- **EXERCISE REQUIREMENTS**: Put each line of the data records below into a Markdown table with two columns, Row and Line, giving the row number and the line itself. Leave out blank lines.

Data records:

(begin)

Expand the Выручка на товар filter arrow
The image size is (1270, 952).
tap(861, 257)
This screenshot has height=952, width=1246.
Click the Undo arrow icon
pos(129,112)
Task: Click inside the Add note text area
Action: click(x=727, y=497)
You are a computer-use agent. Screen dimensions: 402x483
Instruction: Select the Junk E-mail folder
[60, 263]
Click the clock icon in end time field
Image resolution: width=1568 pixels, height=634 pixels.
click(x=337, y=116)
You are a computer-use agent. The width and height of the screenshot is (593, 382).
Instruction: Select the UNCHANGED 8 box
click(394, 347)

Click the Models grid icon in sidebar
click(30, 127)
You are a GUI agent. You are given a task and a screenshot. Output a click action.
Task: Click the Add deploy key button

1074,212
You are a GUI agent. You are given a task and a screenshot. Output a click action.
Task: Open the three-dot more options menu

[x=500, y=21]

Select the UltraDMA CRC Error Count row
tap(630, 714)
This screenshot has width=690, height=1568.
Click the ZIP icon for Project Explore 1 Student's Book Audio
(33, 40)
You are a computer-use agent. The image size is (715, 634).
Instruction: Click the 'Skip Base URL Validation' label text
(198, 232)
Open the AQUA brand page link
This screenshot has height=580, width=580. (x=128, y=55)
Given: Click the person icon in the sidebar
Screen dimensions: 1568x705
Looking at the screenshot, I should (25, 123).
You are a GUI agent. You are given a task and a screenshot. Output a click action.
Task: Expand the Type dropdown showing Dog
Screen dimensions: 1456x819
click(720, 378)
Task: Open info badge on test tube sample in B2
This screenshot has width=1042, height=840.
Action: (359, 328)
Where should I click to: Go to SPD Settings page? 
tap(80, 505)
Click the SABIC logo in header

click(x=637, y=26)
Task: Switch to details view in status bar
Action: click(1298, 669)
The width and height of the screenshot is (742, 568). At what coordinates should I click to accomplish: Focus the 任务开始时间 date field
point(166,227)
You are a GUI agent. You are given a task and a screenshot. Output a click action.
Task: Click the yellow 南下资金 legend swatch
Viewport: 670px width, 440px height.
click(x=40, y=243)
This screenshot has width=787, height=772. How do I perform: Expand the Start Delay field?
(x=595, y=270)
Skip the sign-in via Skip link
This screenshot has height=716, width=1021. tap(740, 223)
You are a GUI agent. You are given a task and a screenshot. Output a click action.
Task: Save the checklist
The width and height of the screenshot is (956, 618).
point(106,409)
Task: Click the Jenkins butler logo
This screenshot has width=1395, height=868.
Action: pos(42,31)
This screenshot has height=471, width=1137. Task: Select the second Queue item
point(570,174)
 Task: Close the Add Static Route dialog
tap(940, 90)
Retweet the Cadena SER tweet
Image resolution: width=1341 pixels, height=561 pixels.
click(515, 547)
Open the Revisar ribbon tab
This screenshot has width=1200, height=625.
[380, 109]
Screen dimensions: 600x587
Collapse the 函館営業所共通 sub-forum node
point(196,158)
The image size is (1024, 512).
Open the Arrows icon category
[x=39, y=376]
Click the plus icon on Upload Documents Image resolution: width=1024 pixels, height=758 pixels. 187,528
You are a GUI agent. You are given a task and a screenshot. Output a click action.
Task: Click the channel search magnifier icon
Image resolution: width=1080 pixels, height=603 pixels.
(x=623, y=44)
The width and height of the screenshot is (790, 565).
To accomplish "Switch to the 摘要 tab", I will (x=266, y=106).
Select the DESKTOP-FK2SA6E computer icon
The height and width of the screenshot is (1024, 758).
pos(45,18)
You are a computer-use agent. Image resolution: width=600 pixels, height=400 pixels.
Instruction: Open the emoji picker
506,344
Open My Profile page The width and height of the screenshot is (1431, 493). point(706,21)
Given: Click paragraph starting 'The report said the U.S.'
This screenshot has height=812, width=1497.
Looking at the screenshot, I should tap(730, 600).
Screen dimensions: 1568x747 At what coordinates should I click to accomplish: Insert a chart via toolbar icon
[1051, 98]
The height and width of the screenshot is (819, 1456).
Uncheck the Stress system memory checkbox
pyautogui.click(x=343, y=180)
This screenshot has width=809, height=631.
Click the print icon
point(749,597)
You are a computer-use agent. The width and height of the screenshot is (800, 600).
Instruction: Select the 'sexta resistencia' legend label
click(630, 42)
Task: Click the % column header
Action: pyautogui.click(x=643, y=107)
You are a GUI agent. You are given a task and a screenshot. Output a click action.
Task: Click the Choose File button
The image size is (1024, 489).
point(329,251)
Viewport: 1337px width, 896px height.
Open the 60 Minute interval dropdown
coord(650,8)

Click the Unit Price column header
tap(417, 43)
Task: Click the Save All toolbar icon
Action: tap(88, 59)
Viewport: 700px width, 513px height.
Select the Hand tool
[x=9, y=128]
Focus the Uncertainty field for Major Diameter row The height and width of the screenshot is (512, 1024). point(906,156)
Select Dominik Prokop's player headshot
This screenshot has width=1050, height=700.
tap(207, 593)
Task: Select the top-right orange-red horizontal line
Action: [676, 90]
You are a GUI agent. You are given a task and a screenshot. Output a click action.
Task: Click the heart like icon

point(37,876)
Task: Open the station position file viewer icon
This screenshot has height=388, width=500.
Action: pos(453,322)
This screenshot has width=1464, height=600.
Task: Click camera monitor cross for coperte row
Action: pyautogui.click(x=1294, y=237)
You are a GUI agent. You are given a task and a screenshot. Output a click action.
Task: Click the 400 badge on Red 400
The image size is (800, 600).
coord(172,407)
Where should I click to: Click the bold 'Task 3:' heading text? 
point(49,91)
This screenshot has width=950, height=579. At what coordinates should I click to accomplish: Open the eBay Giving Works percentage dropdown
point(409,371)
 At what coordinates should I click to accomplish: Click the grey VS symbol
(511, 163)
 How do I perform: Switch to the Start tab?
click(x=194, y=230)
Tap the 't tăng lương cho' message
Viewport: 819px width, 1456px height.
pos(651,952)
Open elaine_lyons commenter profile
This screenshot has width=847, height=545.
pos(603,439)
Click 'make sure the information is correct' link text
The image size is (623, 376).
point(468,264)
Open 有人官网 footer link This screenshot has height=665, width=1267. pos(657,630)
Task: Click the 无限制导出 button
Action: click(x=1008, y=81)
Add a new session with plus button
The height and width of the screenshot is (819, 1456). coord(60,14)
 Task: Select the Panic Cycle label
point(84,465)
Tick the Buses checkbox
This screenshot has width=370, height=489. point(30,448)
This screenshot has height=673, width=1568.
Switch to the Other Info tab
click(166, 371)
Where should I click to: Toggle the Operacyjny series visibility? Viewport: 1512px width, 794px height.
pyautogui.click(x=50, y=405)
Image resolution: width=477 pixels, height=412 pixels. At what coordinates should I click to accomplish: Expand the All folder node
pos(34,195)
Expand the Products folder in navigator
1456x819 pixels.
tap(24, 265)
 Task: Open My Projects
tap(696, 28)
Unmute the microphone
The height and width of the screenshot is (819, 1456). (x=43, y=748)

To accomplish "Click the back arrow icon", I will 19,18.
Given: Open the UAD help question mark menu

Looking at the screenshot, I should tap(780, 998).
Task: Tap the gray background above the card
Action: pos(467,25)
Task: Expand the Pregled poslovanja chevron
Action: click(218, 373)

(end)

- **TASK SOLUTION**:
| Row | Line |
|---|---|
| 1 | Expand the Выручка на товар filter arrow |
| 2 | The image size is (1270, 952). |
| 3 | tap(861, 257) |
| 4 | This screenshot has height=952, width=1246. |
| 5 | Click the Undo arrow icon |
| 6 | pos(129,112) |
| 7 | Task: Click inside the Add note text area |
| 8 | Action: click(x=727, y=497) |
| 9 | You are a computer-use agent. Screen dimensions: 402x483 |
| 10 | Instruction: Select the Junk E-mail folder |
| 11 | [60, 263] |
| 12 | Click the clock icon in end time field |
| 13 | Image resolution: width=1568 pixels, height=634 pixels. |
| 14 | click(x=337, y=116) |
| 15 | You are a computer-use agent. The width and height of the screenshot is (593, 382). |
| 16 | Instruction: Select the UNCHANGED 8 box |
| 17 | click(394, 347) |
| 18 | Click the Models grid icon in sidebar |
| 19 | click(30, 127) |
| 20 | You are a GUI agent. You are given a task and a screenshot. Output a click action. |
| 21 | Task: Click the Add deploy key button |
| 22 | 1074,212 |
| 23 | You are a GUI agent. You are given a task and a screenshot. Output a click action. |
| 24 | Task: Open the three-dot more options menu |
| 25 | [x=500, y=21] |
| 26 | Select the UltraDMA CRC Error Count row |
| 27 | tap(630, 714) |
| 28 | This screenshot has width=690, height=1568. |
| 29 | Click the ZIP icon for Project Explore 1 Student's Book Audio |
| 30 | (33, 40) |
| 31 | You are a computer-use agent. The image size is (715, 634). |
| 32 | Instruction: Click the 'Skip Base URL Validation' label text |
| 33 | (198, 232) |
| 34 | Open the AQUA brand page link |
| 35 | This screenshot has height=580, width=580. (x=128, y=55) |
| 36 | Given: Click the person icon in the sidebar |
| 37 | Screen dimensions: 1568x705 |
| 38 | Looking at the screenshot, I should (25, 123). |
| 39 | You are a GUI agent. You are given a task and a screenshot. Output a click action. |
| 40 | Task: Expand the Type dropdown showing Dog |
| 41 | Screen dimensions: 1456x819 |
| 42 | click(720, 378) |
| 43 | Task: Open info badge on test tube sample in B2 |
| 44 | This screenshot has width=1042, height=840. |
| 45 | Action: (359, 328) |
| 46 | Where should I click to: Go to SPD Settings page?  |
| 47 | tap(80, 505) |
| 48 | Click the SABIC logo in header |
| 49 | click(x=637, y=26) |
| 50 | Task: Switch to details view in status bar |
| 51 | Action: click(1298, 669) |
| 52 | The width and height of the screenshot is (742, 568). At what coordinates should I click to accomplish: Focus the 任务开始时间 date field |
| 53 | point(166,227) |
| 54 | You are a GUI agent. You are given a task and a screenshot. Output a click action. |
| 55 | Task: Click the yellow 南下资金 legend swatch |
| 56 | Viewport: 670px width, 440px height. |
| 57 | click(x=40, y=243) |
| 58 | This screenshot has width=787, height=772. How do I perform: Expand the Start Delay field? |
| 59 | (x=595, y=270) |
| 60 | Skip the sign-in via Skip link |
| 61 | This screenshot has height=716, width=1021. tap(740, 223) |
| 62 | You are a GUI agent. You are given a task and a screenshot. Output a click action. |
| 63 | Task: Save the checklist |
| 64 | The width and height of the screenshot is (956, 618). |
| 65 | point(106,409) |
| 66 | Task: Click the Jenkins butler logo |
| 67 | This screenshot has width=1395, height=868. |
| 68 | Action: pos(42,31) |
| 69 | This screenshot has height=471, width=1137. Task: Select the second Queue item |
| 70 | point(570,174) |
| 71 |  Task: Close the Add Static Route dialog |
| 72 | tap(940, 90) |
| 73 | Retweet the Cadena SER tweet |
| 74 | Image resolution: width=1341 pixels, height=561 pixels. |
| 75 | click(515, 547) |
| 76 | Open the Revisar ribbon tab |
| 77 | This screenshot has width=1200, height=625. |
| 78 | [380, 109] |
| 79 | Screen dimensions: 600x587 |
| 80 | Collapse the 函館営業所共通 sub-forum node |
| 81 | point(196,158) |
| 82 | The image size is (1024, 512). |
| 83 | Open the Arrows icon category |
| 84 | [x=39, y=376] |
| 85 | Click the plus icon on Upload Documents Image resolution: width=1024 pixels, height=758 pixels. 187,528 |
| 86 | You are a GUI agent. You are given a task and a screenshot. Output a click action. |
| 87 | Task: Click the channel search magnifier icon |
| 88 | Image resolution: width=1080 pixels, height=603 pixels. |
| 89 | (x=623, y=44) |
| 90 | The width and height of the screenshot is (790, 565). |
| 91 | To accomplish "Switch to the 摘要 tab", I will (x=266, y=106). |
| 92 | Select the DESKTOP-FK2SA6E computer icon |
| 93 | The height and width of the screenshot is (1024, 758). |
| 94 | pos(45,18) |
| 95 | You are a computer-use agent. Image resolution: width=600 pixels, height=400 pixels. |
| 96 | Instruction: Open the emoji picker |
| 97 | 506,344 |
| 98 | Open My Profile page The width and height of the screenshot is (1431, 493). point(706,21) |
| 99 | Given: Click paragraph starting 'The report said the U.S.' |
| 100 | This screenshot has height=812, width=1497. |
| 101 | Looking at the screenshot, I should tap(730, 600). |
| 102 | Screen dimensions: 1568x747 At what coordinates should I click to accomplish: Insert a chart via toolbar icon |
| 103 | [1051, 98] |
| 104 | The height and width of the screenshot is (819, 1456). |
| 105 | Uncheck the Stress system memory checkbox |
| 106 | pyautogui.click(x=343, y=180) |
| 107 | This screenshot has width=809, height=631. |
| 108 | Click the print icon |
| 109 | point(749,597) |
| 110 | You are a computer-use agent. The width and height of the screenshot is (800, 600). |
| 111 | Instruction: Select the 'sexta resistencia' legend label |
| 112 | click(630, 42) |
| 113 | Task: Click the % column header |
| 114 | Action: pyautogui.click(x=643, y=107) |
| 115 | You are a GUI agent. You are given a task and a screenshot. Output a click action. |
| 116 | Task: Click the Choose File button |
| 117 | The image size is (1024, 489). |
| 118 | point(329,251) |
| 119 | Viewport: 1337px width, 896px height. |
| 120 | Open the 60 Minute interval dropdown |
| 121 | coord(650,8) |
| 122 | Click the Unit Price column header |
| 123 | tap(417, 43) |
| 124 | Task: Click the Save All toolbar icon |
| 125 | Action: tap(88, 59) |
| 126 | Viewport: 700px width, 513px height. |
| 127 | Select the Hand tool |
| 128 | [x=9, y=128] |
| 129 | Focus the Uncertainty field for Major Diameter row The height and width of the screenshot is (512, 1024). point(906,156) |
| 130 | Select Dominik Prokop's player headshot |
| 131 | This screenshot has width=1050, height=700. |
| 132 | tap(207, 593) |
| 133 | Task: Select the top-right orange-red horizontal line |
| 134 | Action: [676, 90] |
| 135 | You are a GUI agent. You are given a task and a screenshot. Output a click action. |
| 136 | Task: Click the heart like icon |
| 137 | point(37,876) |
| 138 | Task: Open the station position file viewer icon |
| 139 | This screenshot has height=388, width=500. |
| 140 | Action: pos(453,322) |
| 141 | This screenshot has width=1464, height=600. |
| 142 | Task: Click camera monitor cross for coperte row |
| 143 | Action: pyautogui.click(x=1294, y=237) |
| 144 | You are a GUI agent. You are given a task and a screenshot. Output a click action. |
| 145 | Task: Click the 400 badge on Red 400 |
| 146 | The image size is (800, 600). |
| 147 | coord(172,407) |
| 148 | Where should I click to: Click the bold 'Task 3:' heading text?  |
| 149 | point(49,91) |
| 150 | This screenshot has width=950, height=579. At what coordinates should I click to accomplish: Open the eBay Giving Works percentage dropdown |
| 151 | point(409,371) |
| 152 |  At what coordinates should I click to accomplish: Click the grey VS symbol |
| 153 | (511, 163) |
| 154 |  How do I perform: Switch to the Start tab? |
| 155 | click(x=194, y=230) |
| 156 | Tap the 't tăng lương cho' message |
| 157 | Viewport: 819px width, 1456px height. |
| 158 | pos(651,952) |
| 159 | Open elaine_lyons commenter profile |
| 160 | This screenshot has width=847, height=545. |
| 161 | pos(603,439) |
| 162 | Click 'make sure the information is correct' link text |
| 163 | The image size is (623, 376). |
| 164 | point(468,264) |
| 165 | Open 有人官网 footer link This screenshot has height=665, width=1267. pos(657,630) |
| 166 | Task: Click the 无限制导出 button |
| 167 | Action: click(x=1008, y=81) |
| 168 | Add a new session with plus button |
| 169 | The height and width of the screenshot is (819, 1456). coord(60,14) |
| 170 |  Task: Select the Panic Cycle label |
| 171 | point(84,465) |
| 172 | Tick the Buses checkbox |
| 173 | This screenshot has width=370, height=489. point(30,448) |
| 174 | This screenshot has height=673, width=1568. |
| 175 | Switch to the Other Info tab |
| 176 | click(166, 371) |
| 177 | Where should I click to: Toggle the Operacyjny series visibility? Viewport: 1512px width, 794px height. |
| 178 | pyautogui.click(x=50, y=405) |
| 179 | Image resolution: width=477 pixels, height=412 pixels. At what coordinates should I click to accomplish: Expand the All folder node |
| 180 | pos(34,195) |
| 181 | Expand the Products folder in navigator |
| 182 | 1456x819 pixels. |
| 183 | tap(24, 265) |
| 184 |  Task: Open My Projects |
| 185 | tap(696, 28) |
| 186 | Unmute the microphone |
| 187 | The height and width of the screenshot is (819, 1456). (x=43, y=748) |
| 188 | To accomplish "Click the back arrow icon", I will 19,18. |
| 189 | Given: Open the UAD help question mark menu |
| 190 | Looking at the screenshot, I should tap(780, 998). |
| 191 | Task: Tap the gray background above the card |
| 192 | Action: pos(467,25) |
| 193 | Task: Expand the Pregled poslovanja chevron |
| 194 | Action: click(218, 373) |